Task details: Write out exactly the lines from the one that contains "You are a computer-use" down to the last line of the material below, keeping both ends and omitting pictures.

Extracted entries:
══════════════════════════════

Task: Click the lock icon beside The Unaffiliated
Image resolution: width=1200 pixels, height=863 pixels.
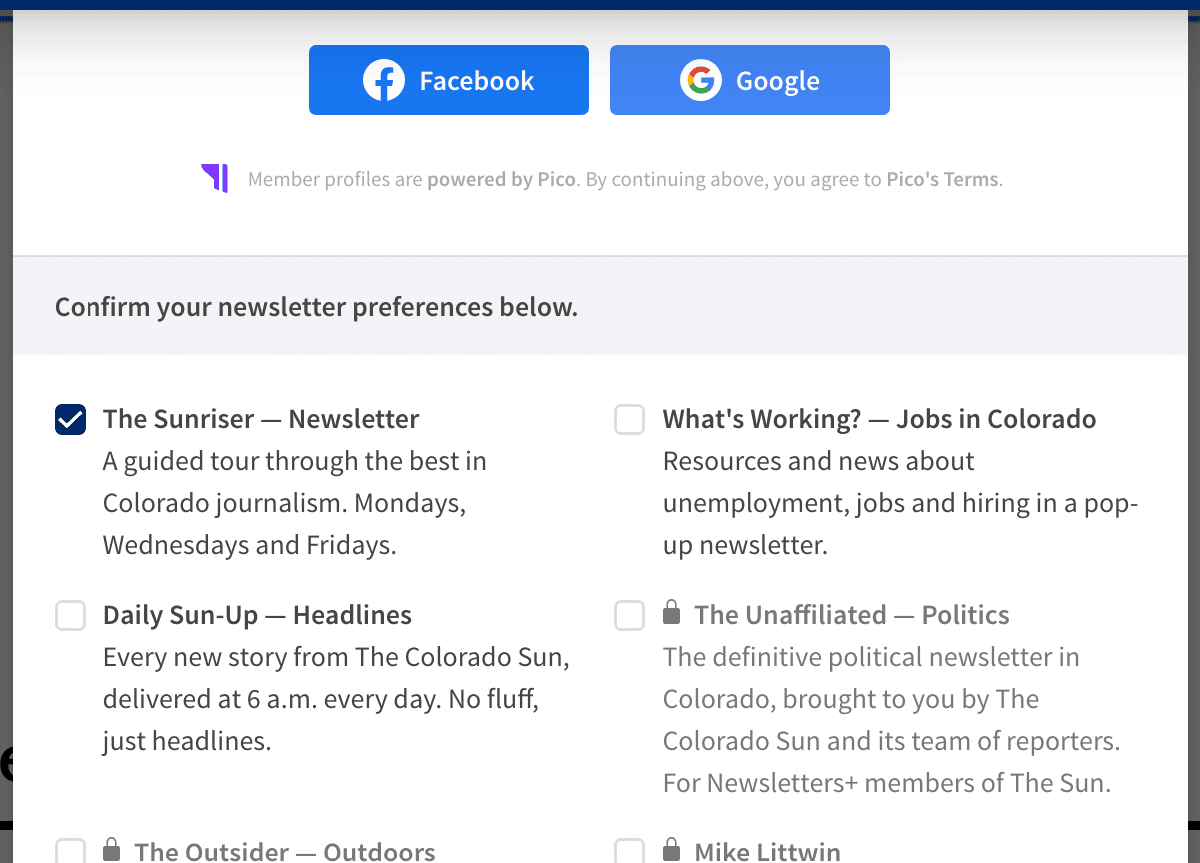Action: (x=672, y=612)
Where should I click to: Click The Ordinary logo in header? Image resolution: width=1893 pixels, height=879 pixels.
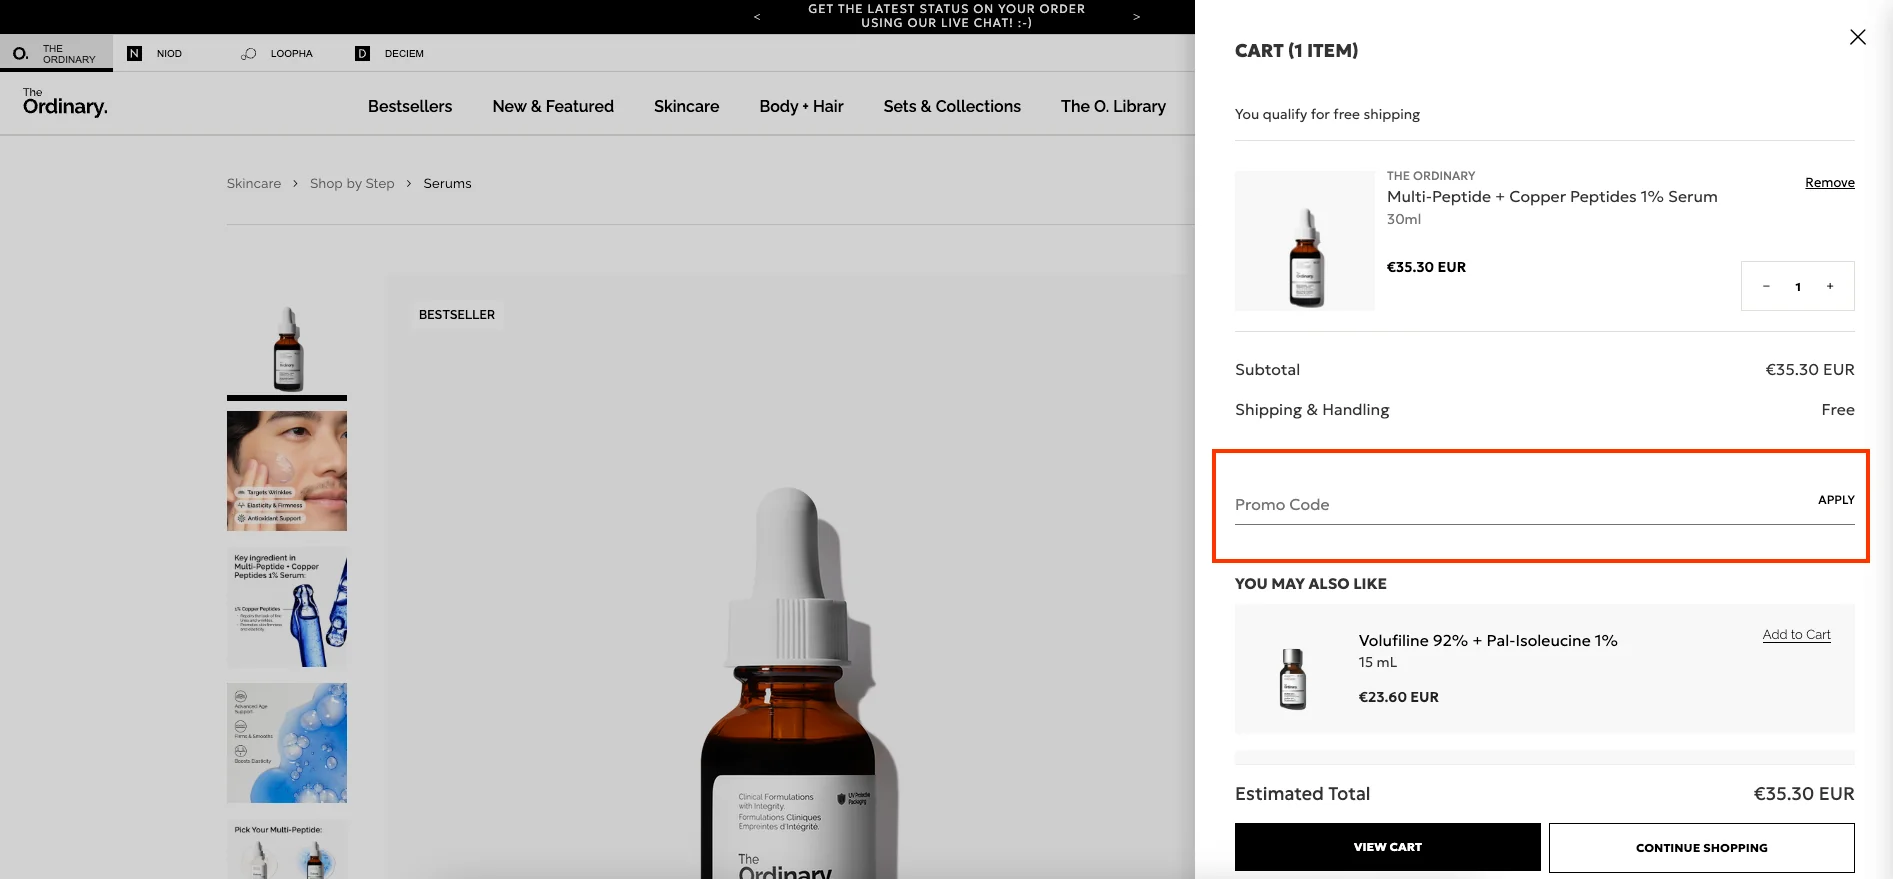point(65,102)
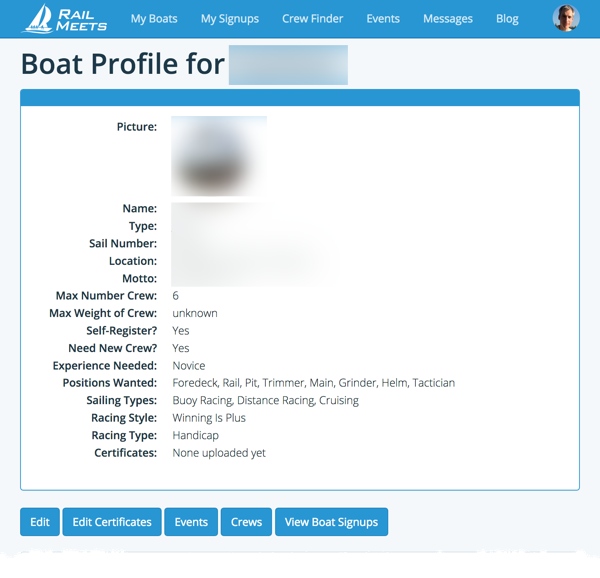Open the My Signups page
Image resolution: width=600 pixels, height=578 pixels.
(229, 19)
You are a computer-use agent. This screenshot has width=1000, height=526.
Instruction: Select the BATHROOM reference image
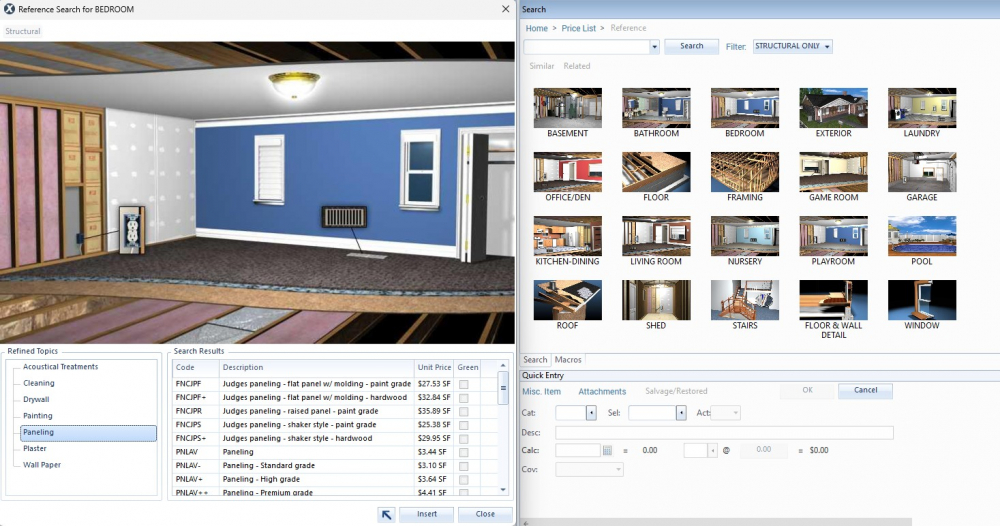655,108
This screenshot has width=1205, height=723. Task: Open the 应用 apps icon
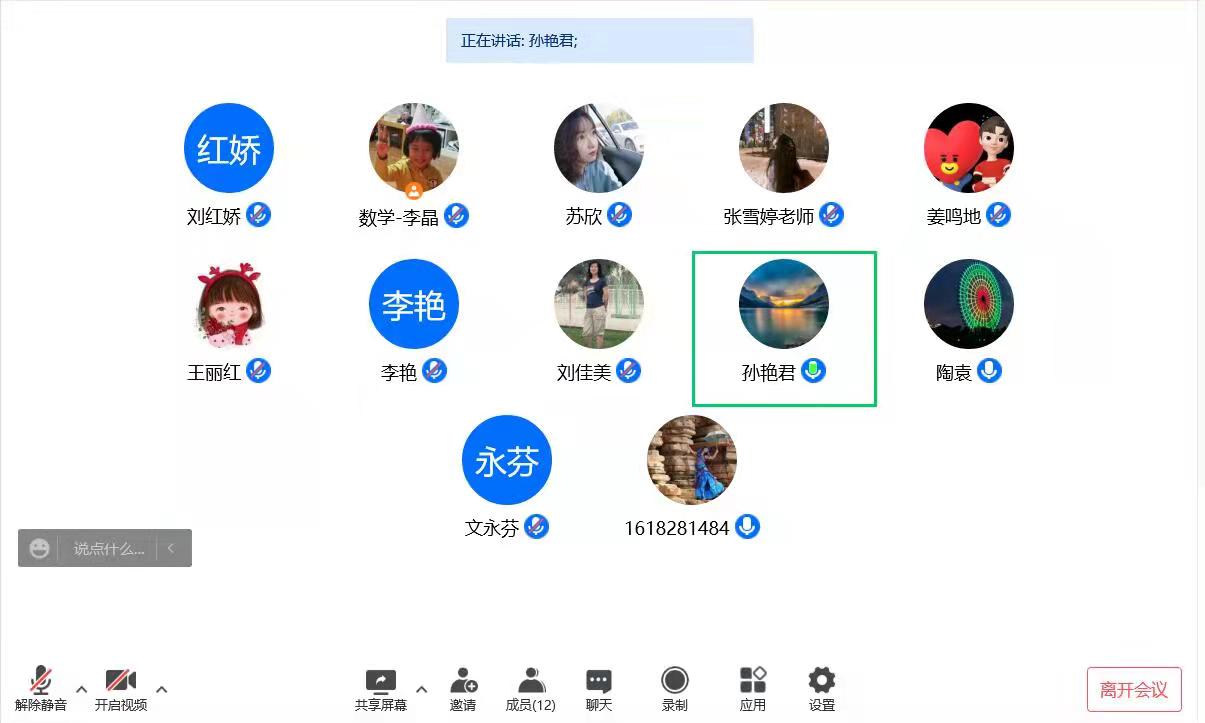pyautogui.click(x=753, y=681)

══════════════════════════════

Response to this exercise:
You are a computer-use agent. This screenshot has width=1000, height=526.
Instruction: Select the BATHROOM reference image
655,108
This screenshot has width=1205, height=723. Task: Open the 应用 apps icon
pyautogui.click(x=753, y=681)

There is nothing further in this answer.